佐藤流の緻密な理論的解説で大きく2つの戦形を紹介しています。
第1章は、▲76歩、△84歩、▲16歩、△34歩、▲15歩という形から始まります。
最終的に持久戦になれば1筋の位が大きいとみるコンセプトです。
これをゆるさずと後手が急戦を挑む変化の解説で浅川書房出版の鈴木8段の角換わり振り飛車と類似する
変化も出てきます。
2章は、この戦形の実戦例です。
3章は、▲76歩、△84歩、▲77角から始まる先手が穴熊を目指す角換わり振り飛車です。

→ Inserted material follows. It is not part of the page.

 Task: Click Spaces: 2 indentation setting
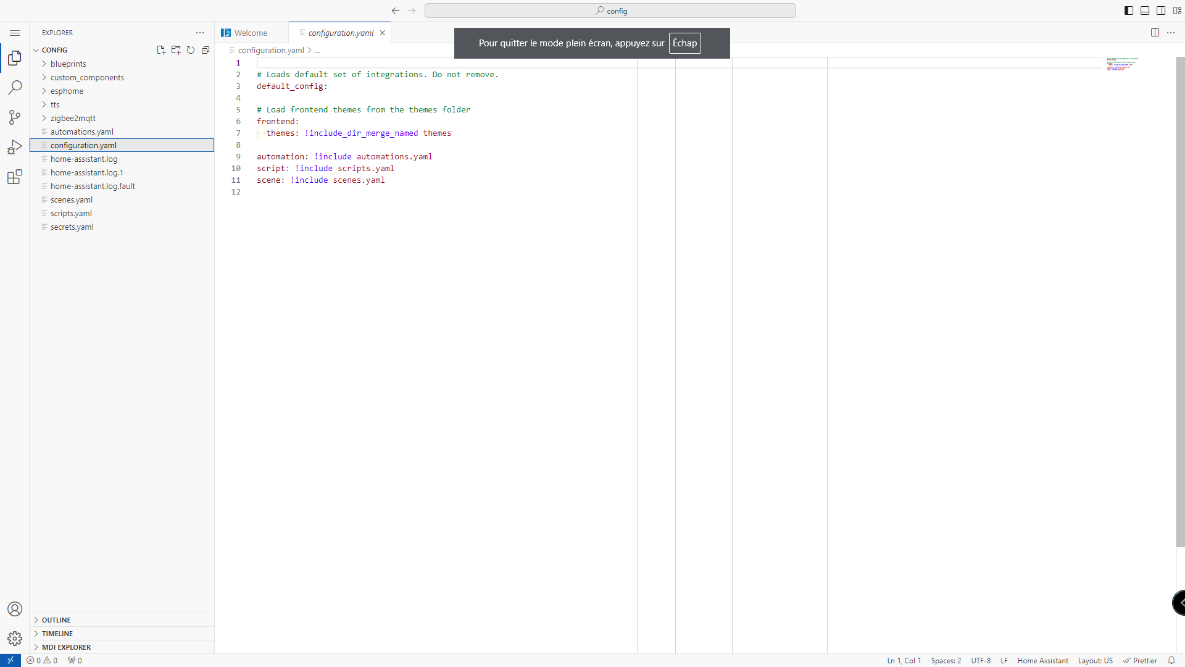tap(946, 661)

基本は、向飛車になります。角がにらみ合ったままの駒組になりますが早めに居飛車が交換してくれば
77銀形で攻勢をとり角道を止めれば先手がのびのびと駒組みができるというコンセプトですが
是非は、わかりません。
4章は、この実戦例です。
いずれも先手の作戦ですが、後手が2手目に△84歩とついてくれることが前提の作戦なので
2手目の△34歩とつかれると3章の作戦は使えないことになりますし 1章の作戦は、後手が
居飛車党とわかっている場合は同じように進みますがそこら辺の多少の制限があります。
(どんな場合でも使えるわけではありません)
こういう角換わり振り飛車は、後手が自然でですが先手が目指せばこういう作戦があるという
解説書になっています。
変化の解説等は、佐藤さんの緻密な解説でアクロバティックな変化も堪能できます。